WORKING DATA.
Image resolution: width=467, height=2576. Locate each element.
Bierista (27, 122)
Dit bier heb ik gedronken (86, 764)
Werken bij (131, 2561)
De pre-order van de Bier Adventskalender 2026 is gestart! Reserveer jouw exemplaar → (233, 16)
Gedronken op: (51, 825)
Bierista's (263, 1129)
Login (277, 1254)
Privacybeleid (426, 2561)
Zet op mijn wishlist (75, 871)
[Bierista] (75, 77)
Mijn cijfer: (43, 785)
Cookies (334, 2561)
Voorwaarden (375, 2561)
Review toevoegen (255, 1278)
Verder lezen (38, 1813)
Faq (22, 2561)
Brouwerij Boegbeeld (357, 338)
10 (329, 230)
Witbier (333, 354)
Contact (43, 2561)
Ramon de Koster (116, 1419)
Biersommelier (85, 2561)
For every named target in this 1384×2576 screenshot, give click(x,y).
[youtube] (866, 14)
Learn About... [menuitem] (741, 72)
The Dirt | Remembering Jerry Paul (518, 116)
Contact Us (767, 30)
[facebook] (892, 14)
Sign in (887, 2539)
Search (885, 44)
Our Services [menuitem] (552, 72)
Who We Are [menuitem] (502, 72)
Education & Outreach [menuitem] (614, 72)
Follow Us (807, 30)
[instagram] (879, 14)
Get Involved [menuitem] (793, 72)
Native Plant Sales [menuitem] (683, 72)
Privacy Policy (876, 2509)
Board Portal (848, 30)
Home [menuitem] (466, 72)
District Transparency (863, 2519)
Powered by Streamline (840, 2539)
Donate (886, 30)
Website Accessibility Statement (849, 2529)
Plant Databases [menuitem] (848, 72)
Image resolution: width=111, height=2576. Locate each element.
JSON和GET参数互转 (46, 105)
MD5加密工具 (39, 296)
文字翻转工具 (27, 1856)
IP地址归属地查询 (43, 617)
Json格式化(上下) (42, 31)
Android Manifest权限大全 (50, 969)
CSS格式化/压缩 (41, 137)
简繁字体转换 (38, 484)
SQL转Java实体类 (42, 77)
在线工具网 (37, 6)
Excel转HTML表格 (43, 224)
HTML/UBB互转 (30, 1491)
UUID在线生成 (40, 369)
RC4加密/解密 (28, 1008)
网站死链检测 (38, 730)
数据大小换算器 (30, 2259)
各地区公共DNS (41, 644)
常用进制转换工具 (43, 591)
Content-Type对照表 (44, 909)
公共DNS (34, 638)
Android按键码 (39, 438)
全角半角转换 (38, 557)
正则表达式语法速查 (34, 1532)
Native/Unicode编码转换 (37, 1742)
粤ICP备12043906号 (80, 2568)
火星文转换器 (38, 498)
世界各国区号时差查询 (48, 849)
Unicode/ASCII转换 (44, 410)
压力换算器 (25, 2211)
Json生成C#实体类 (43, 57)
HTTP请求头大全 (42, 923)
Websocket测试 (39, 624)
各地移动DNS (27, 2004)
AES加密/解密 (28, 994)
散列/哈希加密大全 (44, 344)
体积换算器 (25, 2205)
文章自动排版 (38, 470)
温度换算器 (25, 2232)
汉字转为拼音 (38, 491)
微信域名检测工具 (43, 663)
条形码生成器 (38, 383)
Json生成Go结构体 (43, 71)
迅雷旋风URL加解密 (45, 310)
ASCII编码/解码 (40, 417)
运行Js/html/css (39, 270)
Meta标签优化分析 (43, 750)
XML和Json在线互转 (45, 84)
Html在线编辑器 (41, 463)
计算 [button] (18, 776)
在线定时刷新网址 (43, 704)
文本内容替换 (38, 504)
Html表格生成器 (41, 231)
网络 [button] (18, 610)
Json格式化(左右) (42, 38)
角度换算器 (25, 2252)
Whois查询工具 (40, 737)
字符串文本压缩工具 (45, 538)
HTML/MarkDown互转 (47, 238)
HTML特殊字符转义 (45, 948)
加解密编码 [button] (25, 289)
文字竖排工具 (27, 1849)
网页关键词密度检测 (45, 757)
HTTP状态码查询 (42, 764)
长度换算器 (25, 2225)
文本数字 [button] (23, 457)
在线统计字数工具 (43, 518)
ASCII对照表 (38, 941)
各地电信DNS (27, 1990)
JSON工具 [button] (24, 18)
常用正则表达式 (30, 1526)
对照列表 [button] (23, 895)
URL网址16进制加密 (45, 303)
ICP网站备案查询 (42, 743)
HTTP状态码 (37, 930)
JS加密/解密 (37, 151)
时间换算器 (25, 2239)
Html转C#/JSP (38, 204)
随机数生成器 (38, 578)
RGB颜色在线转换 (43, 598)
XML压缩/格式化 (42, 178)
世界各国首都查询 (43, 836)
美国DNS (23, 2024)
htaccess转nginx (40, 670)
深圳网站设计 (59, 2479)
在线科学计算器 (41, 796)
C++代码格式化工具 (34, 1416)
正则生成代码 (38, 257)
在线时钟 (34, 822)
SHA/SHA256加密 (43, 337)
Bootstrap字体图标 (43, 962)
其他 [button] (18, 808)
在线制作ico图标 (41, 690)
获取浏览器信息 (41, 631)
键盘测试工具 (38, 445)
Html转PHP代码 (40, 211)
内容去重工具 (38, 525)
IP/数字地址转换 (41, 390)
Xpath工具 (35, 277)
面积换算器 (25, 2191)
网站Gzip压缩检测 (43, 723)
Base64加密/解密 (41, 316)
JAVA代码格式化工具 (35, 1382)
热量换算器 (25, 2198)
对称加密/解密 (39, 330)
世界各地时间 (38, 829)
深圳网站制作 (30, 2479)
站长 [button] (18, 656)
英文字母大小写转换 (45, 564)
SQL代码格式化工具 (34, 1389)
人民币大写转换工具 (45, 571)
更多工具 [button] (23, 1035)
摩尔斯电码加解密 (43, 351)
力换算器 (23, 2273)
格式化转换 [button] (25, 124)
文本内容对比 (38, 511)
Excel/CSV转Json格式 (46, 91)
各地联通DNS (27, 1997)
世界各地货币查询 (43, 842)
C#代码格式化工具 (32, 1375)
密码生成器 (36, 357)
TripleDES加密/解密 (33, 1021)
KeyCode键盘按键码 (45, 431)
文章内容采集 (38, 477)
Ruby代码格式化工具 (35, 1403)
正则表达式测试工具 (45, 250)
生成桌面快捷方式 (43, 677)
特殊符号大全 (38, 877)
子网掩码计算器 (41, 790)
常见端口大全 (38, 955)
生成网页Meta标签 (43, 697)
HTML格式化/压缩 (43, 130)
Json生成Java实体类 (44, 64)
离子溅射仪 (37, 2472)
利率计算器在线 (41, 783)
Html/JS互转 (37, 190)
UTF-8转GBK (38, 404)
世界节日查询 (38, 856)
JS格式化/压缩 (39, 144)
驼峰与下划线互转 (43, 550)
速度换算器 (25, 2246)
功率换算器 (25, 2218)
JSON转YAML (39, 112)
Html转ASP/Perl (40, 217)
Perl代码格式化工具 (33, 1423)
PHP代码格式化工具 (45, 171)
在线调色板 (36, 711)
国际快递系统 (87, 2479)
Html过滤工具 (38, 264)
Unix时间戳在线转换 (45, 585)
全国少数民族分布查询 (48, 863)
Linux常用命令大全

WHAT YOU SHOULD DO.
Find the lines above holding the word "Native" and show them.

ANSWER BELOW.
Native Plant Sales [menuitem] (683, 72)
Native/Unicode编码转换 (37, 1742)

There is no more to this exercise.